Simplification of Numbers, mainly thanks to Include

 - No more nesting of Module and Module Type, we rather use Include.
 - Instead of in-name-qualification like NZeq, we use uniform
   short names + modular qualification like N.eq when necessary.
 - Many simplification of proofs, by some autorewrite for instance
 - In NZOrder, we instantiate an "order" tactic.
 - Some requirements in NZAxioms were superfluous: compatibility
   of le, min and max could be derived from the rest.
 - NMul removed, since it was containing only an ad-hoc result for
   ZNatPairs, that we've inlined in the proof of mul_wd there.
 - Zdomain removed (was already not compiled), idea of a module
   with eq and eqb reused in DecidableType.BooleanEqualityType.
 - ZBinDefs don't contain any definition now, migrate it to ZBinary.
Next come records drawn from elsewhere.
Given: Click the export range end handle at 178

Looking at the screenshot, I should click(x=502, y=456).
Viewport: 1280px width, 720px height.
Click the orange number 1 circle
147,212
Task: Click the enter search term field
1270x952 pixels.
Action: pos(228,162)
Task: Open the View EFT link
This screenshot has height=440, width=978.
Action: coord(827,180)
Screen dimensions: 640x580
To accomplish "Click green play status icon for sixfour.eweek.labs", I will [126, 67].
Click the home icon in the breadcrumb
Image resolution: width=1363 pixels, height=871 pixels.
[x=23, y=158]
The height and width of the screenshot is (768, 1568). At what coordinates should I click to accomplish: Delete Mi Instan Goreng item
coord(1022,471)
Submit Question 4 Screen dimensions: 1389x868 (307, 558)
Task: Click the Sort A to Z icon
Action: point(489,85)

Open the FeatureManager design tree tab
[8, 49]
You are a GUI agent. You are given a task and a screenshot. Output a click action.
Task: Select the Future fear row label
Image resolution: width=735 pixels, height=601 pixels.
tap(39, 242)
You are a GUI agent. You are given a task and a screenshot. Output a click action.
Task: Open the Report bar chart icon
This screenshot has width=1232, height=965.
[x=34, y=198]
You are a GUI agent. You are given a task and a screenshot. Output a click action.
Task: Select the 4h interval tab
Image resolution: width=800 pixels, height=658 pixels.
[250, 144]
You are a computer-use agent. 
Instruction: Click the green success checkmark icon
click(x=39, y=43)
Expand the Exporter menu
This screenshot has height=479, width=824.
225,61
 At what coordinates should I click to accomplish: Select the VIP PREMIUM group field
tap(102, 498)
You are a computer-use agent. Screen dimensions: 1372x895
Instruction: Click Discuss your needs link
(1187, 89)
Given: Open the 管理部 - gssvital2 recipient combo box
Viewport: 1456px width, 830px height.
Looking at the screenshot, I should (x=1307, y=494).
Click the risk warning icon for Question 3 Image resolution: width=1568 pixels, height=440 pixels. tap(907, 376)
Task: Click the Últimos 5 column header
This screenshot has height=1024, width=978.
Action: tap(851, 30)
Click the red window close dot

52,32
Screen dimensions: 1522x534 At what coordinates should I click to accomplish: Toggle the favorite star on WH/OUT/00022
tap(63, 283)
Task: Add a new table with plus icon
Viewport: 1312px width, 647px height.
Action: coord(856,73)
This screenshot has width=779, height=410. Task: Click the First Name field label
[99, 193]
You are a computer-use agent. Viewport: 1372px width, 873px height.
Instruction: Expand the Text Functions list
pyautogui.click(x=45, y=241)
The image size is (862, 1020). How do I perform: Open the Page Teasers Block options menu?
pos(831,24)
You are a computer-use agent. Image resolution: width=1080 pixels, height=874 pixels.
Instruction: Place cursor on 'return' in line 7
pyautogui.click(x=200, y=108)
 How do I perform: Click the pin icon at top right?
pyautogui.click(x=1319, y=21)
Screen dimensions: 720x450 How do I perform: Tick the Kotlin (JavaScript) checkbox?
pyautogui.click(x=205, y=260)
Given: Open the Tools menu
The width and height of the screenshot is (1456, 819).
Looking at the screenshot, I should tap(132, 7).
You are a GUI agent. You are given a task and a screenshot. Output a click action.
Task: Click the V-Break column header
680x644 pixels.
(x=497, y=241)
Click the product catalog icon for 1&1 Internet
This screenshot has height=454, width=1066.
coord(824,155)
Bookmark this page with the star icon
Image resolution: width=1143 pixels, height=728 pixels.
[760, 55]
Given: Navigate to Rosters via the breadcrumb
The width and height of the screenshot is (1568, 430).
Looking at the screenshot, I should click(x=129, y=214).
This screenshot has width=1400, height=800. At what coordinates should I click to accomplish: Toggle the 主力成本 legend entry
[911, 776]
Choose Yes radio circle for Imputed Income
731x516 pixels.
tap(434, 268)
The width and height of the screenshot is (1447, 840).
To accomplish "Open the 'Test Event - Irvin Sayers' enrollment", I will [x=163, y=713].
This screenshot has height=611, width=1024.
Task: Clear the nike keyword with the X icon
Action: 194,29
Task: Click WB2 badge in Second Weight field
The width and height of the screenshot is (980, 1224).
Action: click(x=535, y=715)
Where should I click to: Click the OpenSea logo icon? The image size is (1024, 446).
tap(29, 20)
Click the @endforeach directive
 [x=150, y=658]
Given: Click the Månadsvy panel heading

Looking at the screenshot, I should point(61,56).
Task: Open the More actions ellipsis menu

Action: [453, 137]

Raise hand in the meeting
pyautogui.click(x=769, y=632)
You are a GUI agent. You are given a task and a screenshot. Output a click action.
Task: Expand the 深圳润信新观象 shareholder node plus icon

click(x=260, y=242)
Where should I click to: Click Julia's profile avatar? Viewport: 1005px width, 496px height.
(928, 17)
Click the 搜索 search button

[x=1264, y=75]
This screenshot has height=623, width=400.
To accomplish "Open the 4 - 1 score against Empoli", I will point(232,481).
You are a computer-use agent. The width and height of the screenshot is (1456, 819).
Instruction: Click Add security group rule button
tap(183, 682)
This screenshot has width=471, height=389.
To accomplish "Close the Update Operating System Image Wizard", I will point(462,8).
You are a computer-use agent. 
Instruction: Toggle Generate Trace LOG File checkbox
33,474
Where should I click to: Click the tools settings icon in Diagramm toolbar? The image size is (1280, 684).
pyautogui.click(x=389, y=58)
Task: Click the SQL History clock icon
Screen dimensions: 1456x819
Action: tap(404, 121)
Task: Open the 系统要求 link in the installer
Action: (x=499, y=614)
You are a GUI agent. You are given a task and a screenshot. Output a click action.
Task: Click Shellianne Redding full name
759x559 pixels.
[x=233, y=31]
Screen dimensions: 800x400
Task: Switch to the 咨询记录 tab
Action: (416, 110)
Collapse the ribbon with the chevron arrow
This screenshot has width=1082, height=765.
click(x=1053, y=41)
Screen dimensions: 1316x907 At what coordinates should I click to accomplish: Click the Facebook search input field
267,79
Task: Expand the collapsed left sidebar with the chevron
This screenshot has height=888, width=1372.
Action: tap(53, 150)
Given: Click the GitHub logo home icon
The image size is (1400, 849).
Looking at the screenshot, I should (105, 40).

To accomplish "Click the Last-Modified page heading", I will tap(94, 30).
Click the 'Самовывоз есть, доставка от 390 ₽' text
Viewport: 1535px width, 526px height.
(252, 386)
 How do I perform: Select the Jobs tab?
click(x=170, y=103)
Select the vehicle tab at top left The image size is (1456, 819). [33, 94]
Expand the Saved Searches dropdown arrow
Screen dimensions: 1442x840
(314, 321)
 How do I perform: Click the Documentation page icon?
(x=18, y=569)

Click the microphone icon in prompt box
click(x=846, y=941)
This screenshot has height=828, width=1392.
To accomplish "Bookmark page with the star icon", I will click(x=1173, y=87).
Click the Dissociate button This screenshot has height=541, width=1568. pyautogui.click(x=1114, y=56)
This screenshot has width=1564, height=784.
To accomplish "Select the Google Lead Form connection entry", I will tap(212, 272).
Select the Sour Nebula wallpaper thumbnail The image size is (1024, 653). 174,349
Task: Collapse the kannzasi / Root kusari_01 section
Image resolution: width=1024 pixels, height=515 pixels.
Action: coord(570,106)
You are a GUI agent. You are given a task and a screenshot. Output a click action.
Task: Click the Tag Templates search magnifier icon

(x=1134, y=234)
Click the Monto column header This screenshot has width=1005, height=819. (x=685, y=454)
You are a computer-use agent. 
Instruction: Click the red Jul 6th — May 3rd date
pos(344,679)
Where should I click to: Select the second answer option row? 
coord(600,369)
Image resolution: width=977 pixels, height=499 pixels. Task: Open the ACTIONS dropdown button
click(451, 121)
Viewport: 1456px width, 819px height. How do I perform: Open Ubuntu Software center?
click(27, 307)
git-svn-id: svn+ssh://scm.gforge.inria.fr/svn/coq/trunk@12489 85f007b7-540e-0410-9357-904b9bb8a0f7

1 files changed, 0 insertions, 59 deletions

diff --git a/theories/Numbers/Integer/Abstract/ZDomain.v b/theories/Numbers/Integer/Abstract/ZDomain.v
deleted file mode 100644
index 500dd9f535..0000000000
--- a/theories/Numbers/Integer/Abstract/ZDomain.v
+++ /dev/null
@@ -1,59 +0,0 @@
-(************************************************************************)
-(*  v      *   The Coq Proof Assistant  /  The Coq Development Team     *)
-(* <O___,, * CNRS-Ecole Polytechnique-INRIA Futurs-Universite Paris Sud *)
-(*   \VV/  **************************************************************)
-(*    //   *      This file is distributed under the terms of the       *)
-(*         *       GNU Lesser General Public License Version 2.1        *)
-(************************************************************************)
-(*                      Evgeny Makarov, INRIA, 2007                     *)
-(************************************************************************)
-
-(*i $Id$ i*)
-
-Require Import Bool.
-Require Export NumPrelude.
-
-Module Type ZDomainSignature.
-
-Parameter Inline Z : Set.
-Parameter Inline Zeq : Z -> Z -> Prop.
-Parameter Inline Zeqb : Z -> Z -> bool.
-
-Axiom eqb_equiv_eq : forall x y : Z, Zeqb x y = true <-> Zeq x y.
-Instance eq_equiv : Equivalence Zeq.
-
-Delimit Scope IntScope with Int.
-Bind Scope IntScope with Z.
-Notation "x == y" := (Zeq x y) (at level 70) : IntScope.
-Notation "x # y" := (~ Zeq x y) (at level 70) : IntScope.
-
-End ZDomainSignature.
-
-Module ZDomainProperties (Import ZDomainModule : ZDomainSignature).
-Open Local Scope IntScope.
-
-Instance Zeqb_wd : Proper (Zeq ==> Zeq ==> eq) Zeqb.
-Proof.
-intros x x' Exx' y y' Eyy'.
-apply eq_true_iff_eq.
-rewrite 2 eqb_equiv_eq, Exx', Eyy'; auto with *.
-Qed.
-
-Theorem neq_sym : forall n m, n # m -> m # n.
-Proof.
-intros n m H1 H2; symmetry in H2; false_hyp H2 H1.
-Qed.
-
-Theorem ZE_stepl : forall x y z : Z, x == y -> x == z -> z == y.
-Proof.
-intros x y z H1 H2; now rewrite <- H1.
-Qed.
-
-Declare Left Step ZE_stepl.
-
-(* The right step lemma is just transitivity of Zeq *)
-Declare Right Step (@Equivalence_Transitive _ _ eq_equiv).
-
-End ZDomainProperties.
-
-